1.2.8氨基酸组成分析采用盐酸水解法[14]分别处理冰岛刺参胶原蛋白多肽C1和C2后,使用氨基酸自动分析仪测定其主要氨基酸含量。

1.2.9统计学处理数据为至少4次的平行数据结果,以平均数±标准差表示,采用SPSS 17.0软件进行单因素方差分析,同时采用LDS法进行两两比较,采用SNK法进行组间比较,以p<0.05为差异有显著性,p<0.01为差异极显著。

2　结果与分析

2.1对正常PC12细胞增殖活力的影响

PC12细胞株源于大鼠肾上腺嗜铬细胞瘤,该细胞株可高分化为交感神经样细胞,且同时具有神经分泌细胞和神经元的性质,已被广泛用于神经细胞保护活性的研究[15]。由图1可见,冰岛刺参胶原蛋白多肽C1和C2对PC12细胞的生长无显著性影响(p>0.05),表明不同分子量冰岛刺参胶原蛋白多肽对神经细胞无细胞毒作用。

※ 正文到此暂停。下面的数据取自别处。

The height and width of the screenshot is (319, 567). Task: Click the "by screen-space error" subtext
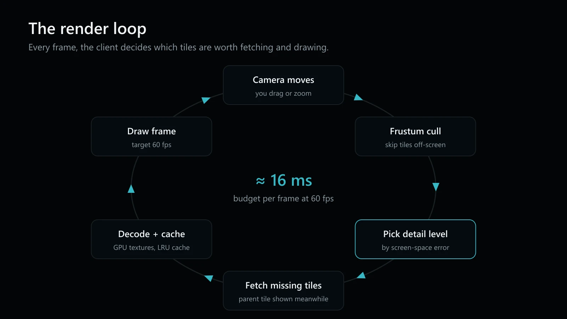(415, 247)
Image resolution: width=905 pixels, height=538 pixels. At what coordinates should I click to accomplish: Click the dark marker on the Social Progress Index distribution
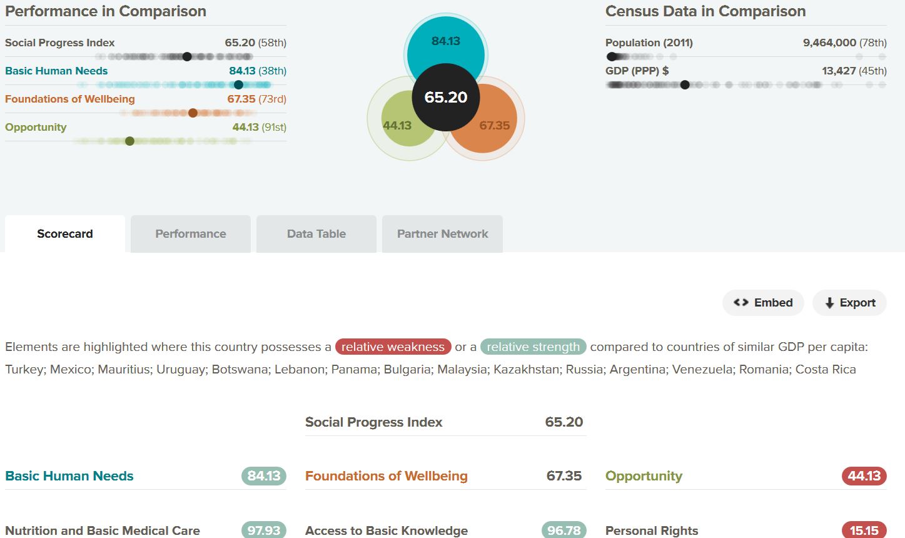186,56
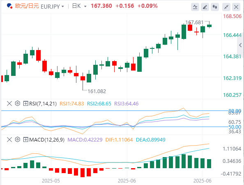Toggle MACD panel expand plus box
Image resolution: width=244 pixels, height=185 pixels.
[25, 139]
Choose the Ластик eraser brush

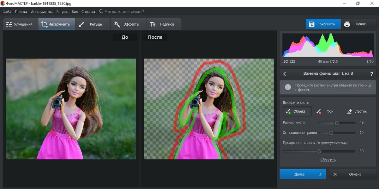click(357, 111)
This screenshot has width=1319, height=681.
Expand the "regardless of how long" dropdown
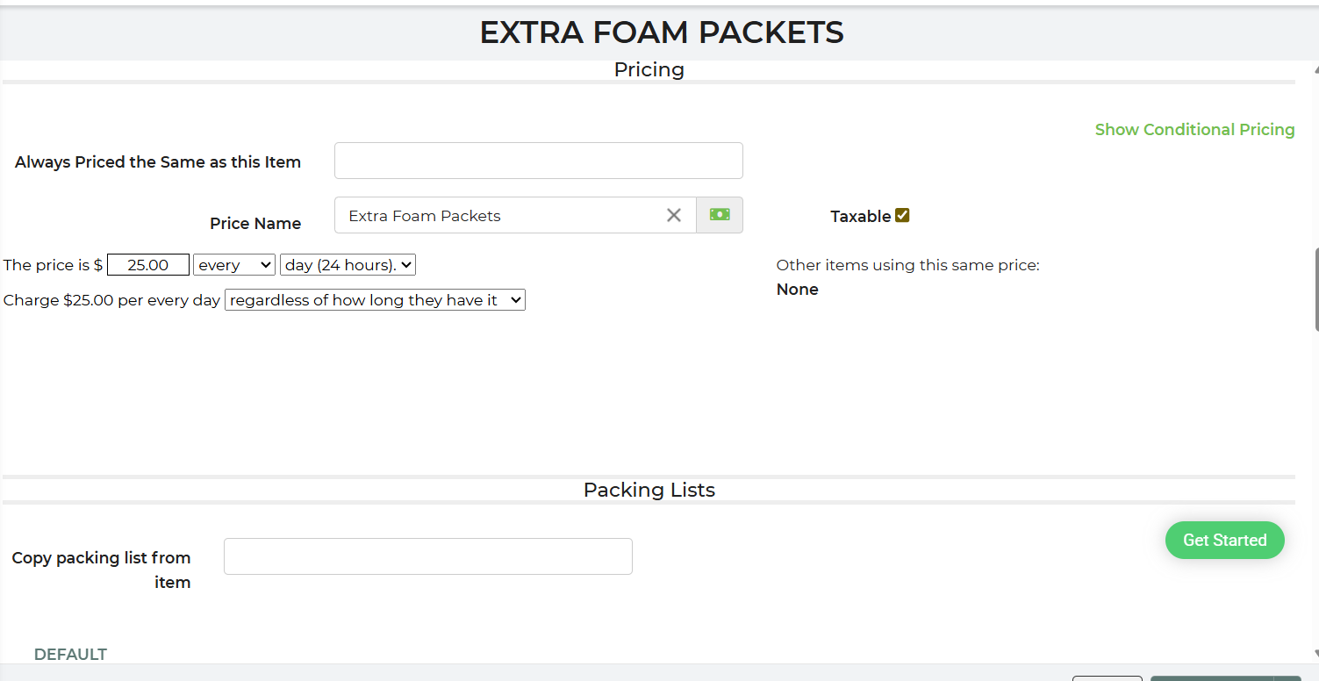(375, 300)
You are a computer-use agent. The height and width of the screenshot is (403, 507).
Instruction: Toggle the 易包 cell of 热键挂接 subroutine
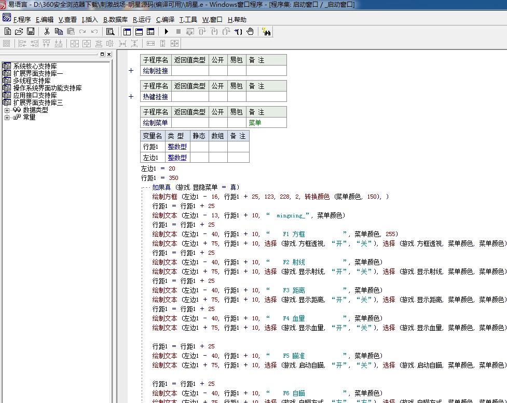click(x=237, y=97)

图1　C1和C2对PC12细胞增殖的影响Fig.1　Effects of C1 and C2 on PC12 cells proliferation rates

2.2对H2O2损伤PC12细胞存活率的影响

H2O2作为重要的ROS成分之一,在细胞培养体系中可分解羟基自由基(·OH),引起神经细胞的氧化应激损伤。由图2可见,H2O2(80 μmol/L)能极显著性地抑制PC12细胞生长(p<0.01),与正常对照组比较,其增殖率下降为67.61%。采用C1和C2预处理细胞后,当剂量大于50 μg/mL时,PC12细胞的增殖活性均极显著地提高(p<0.01),且呈现出明显的剂量-效应关系。其中,冰岛刺参C2组最低起效浓度为12.5 μg/mL,低于C1组(25 μg/mL),其余各剂量组效果相当。董玉婷[16]等研究了鳕鱼皮胶原蛋白多肽对小鼠B16黑素瘤细胞的作用,实验结果显示,不同分子量的超滤组分对细胞的生长均有促进作用,并且分子量段越小的组分,最低有效浓度越小。以上结果表明,多肽的吸收速率与其分子量相关,C2组分子量小,因此更易进入细胞发挥其生理功能。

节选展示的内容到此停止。